● Page excerpt:
Start of Block

UNIVERSITY OF WISCONSIN River Falls
Name: Kennedy Luedeman
Company: Chainsaw trail crew lead, Colorado Conservation Corps
Hometown: Green Bay, Wis.
Major: Field biology, conservation minor
Kennedy Luedeman wasn’t sure how – or when – she was going to end up back in Colorado, but she always knew that’s what she was aiming for.
“I actually vacationed out there [in Steamboat Springs] as a little 12-year old. It was funny because we rented a cabin for two weeks and I still remember, as we were packing up, I stood outside our cabin and said, ‘I’m coming back here,’” she recalls. “I don’t know when and I don’t know how, but I’m coming back. Lo and behold, 10 years later, here I am.”
Kennedy, a Green Bay native, will fulfill her Colorado dreams June 1 when she heads to Steamboat Springs to start her new job as a chainsaw trail crew lead with the Colorado Conservation Corps. She’s graduating from the University of Wisconsin-River Falls with a degree in field biology and a minor in conservation, a natural fit for her new job. While field biology wasn’t always part of her plan, a change in direction freshman year led her to her passion.
“I came to River Falls for the pre-vet program. I wanted to be a vet, more so working with exotics and wildlife rehabilitation,” she says. “I started taking classes for that and I realized it wasn’t really what I wanted to do.”
“That kind of freaked me out,” she explains. “Ever since I was little, I thought I was going to be a vet and I wanted to work with animals. Then I came here, and I just realized it wasn’t for me. I felt kind of unsure about it.”
She spent a few months as a freshman undecided about her next step. Then, with the encouragement of her adviser, she joined the campus Resource Management Club, an organization she now oversees as president.
“I love being outside, camping, hiking, biking, fishing, all of it. My adviser directed me towards that club. He knew I loved being outdoors and he said, ‘you’re a biology major, it’s a pretty easy switch to field biology,’” she says. “Field biology is working more with the conservation aspect, not just typical biology. I switched over and I couldn’t be happier. My parents have even said they see such a difference. Now I go home and I’m talking about trees and the environment.”

End of Block

● About this exercise: Write out the student profile again, everything from "Major: Field biology, conservation" down to "was aiming for.", and switch "conservation minor" to "environmental science minor".

(Saved entries)

Start of Block

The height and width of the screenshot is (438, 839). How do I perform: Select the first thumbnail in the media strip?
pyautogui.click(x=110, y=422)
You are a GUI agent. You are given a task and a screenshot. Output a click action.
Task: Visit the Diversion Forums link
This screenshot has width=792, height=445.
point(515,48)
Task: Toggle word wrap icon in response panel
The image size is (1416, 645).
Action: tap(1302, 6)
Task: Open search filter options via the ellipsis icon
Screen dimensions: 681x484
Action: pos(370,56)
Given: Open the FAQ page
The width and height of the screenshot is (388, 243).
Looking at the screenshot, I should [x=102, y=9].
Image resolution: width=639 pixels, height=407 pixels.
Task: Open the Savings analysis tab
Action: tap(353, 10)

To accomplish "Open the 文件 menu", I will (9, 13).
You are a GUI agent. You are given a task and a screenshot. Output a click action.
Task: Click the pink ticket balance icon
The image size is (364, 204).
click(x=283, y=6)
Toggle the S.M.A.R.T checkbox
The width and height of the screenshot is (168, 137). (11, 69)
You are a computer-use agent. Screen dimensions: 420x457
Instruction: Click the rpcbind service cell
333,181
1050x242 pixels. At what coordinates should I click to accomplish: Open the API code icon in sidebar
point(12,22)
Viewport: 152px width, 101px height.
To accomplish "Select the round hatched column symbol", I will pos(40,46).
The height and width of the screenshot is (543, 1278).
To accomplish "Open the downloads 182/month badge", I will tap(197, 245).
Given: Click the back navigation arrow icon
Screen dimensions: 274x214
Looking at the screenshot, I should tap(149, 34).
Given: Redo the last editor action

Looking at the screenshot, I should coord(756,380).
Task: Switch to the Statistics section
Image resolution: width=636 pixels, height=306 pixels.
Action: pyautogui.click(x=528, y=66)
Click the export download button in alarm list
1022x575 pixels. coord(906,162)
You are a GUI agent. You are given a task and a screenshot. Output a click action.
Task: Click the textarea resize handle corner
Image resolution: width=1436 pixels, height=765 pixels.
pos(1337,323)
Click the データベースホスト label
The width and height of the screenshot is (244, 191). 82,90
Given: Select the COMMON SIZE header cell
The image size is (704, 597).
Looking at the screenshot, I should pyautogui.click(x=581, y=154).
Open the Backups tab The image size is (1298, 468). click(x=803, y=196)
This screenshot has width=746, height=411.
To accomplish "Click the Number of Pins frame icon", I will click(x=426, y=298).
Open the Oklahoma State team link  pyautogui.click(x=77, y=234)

End of Block

● Answer to the exercise:
Major: Field biology, environmental science minor
Kennedy Luedeman wasn’t sure how – or when – she was going to end up back in Colorado, but she always knew that’s what she was aiming for.